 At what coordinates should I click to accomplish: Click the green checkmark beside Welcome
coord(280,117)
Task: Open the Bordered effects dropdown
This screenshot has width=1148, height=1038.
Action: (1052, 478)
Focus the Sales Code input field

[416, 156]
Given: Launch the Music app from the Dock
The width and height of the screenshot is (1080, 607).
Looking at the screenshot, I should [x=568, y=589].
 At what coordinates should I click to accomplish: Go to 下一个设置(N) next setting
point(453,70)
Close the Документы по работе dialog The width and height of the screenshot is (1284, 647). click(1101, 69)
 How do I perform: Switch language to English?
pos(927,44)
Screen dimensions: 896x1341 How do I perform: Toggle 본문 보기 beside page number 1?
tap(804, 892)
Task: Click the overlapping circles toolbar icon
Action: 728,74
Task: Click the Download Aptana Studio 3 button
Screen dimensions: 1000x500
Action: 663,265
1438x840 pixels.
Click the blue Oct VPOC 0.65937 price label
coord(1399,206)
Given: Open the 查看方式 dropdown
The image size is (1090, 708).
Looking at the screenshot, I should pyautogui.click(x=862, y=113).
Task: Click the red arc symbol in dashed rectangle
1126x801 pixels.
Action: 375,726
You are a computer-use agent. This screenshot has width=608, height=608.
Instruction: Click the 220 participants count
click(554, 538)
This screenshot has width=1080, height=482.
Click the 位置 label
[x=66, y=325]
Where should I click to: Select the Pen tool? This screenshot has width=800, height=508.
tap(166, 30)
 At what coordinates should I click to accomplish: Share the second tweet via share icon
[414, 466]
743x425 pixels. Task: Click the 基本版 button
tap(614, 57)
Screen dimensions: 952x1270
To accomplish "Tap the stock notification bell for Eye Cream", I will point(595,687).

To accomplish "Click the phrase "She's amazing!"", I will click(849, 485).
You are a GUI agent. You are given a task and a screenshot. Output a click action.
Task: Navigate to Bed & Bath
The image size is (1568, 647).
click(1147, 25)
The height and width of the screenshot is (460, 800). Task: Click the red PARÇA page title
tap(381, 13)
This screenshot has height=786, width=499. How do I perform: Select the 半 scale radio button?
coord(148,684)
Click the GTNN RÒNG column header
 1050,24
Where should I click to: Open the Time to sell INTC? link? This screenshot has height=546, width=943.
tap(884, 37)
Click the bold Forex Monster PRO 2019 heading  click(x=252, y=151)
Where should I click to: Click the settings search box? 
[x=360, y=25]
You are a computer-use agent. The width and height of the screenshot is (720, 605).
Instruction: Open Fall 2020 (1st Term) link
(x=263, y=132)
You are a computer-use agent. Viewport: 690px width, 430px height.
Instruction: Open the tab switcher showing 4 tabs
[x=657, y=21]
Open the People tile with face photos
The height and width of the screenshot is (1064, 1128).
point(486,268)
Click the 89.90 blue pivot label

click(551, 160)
****************
WHAT NEEDS TO BE DONE |
The expected result is a copy of each line in the records where "computer" appears.

RESPONSE |
You are a computer-use agent. This screenshot has width=608, height=608.
You are a computer-use agent. The width and height of the screenshot is (720, 605).
You are a computer-use agent. Viewport: 690px width, 430px height.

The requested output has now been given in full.